## EXERCISE DATA
◇ ◇ ◇ ◇ ◇

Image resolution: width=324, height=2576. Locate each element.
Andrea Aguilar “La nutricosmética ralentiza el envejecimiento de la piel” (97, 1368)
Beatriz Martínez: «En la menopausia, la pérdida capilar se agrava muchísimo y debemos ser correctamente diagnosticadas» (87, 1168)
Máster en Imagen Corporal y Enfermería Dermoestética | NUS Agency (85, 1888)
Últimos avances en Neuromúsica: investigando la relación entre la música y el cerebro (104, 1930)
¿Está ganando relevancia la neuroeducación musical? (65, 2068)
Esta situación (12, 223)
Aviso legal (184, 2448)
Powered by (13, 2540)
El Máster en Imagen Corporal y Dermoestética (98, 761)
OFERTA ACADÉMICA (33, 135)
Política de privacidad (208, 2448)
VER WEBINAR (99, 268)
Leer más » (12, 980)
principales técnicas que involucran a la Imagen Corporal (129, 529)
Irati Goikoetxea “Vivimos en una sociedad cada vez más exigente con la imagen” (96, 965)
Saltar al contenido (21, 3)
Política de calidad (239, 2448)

◇ ◇ ◇ ◇ ◇

## THE PROBLEM
With the records above in view, retype each one exactly.

## RESULT FOR THIS EXERCISE
Image resolution: width=324, height=2576. Locate each element.
Andrea Aguilar “La nutricosmética ralentiza el envejecimiento de la piel” (97, 1368)
Beatriz Martínez: «En la menopausia, la pérdida capilar se agrava muchísimo y debemos ser correctamente diagnosticadas» (87, 1168)
Máster en Imagen Corporal y Enfermería Dermoestética | NUS Agency (85, 1888)
Últimos avances en Neuromúsica: investigando la relación entre la música y el cerebro (104, 1930)
¿Está ganando relevancia la neuroeducación musical? (65, 2068)
Esta situación (12, 223)
Aviso legal (184, 2448)
Powered by (13, 2540)
El Máster en Imagen Corporal y Dermoestética (98, 761)
OFERTA ACADÉMICA (33, 135)
Política de privacidad (208, 2448)
VER WEBINAR (99, 268)
Leer más » (12, 980)
principales técnicas que involucran a la Imagen Corporal (129, 529)
Irati Goikoetxea “Vivimos en una sociedad cada vez más exigente con la imagen” (96, 965)
Saltar al contenido (21, 3)
Política de calidad (239, 2448)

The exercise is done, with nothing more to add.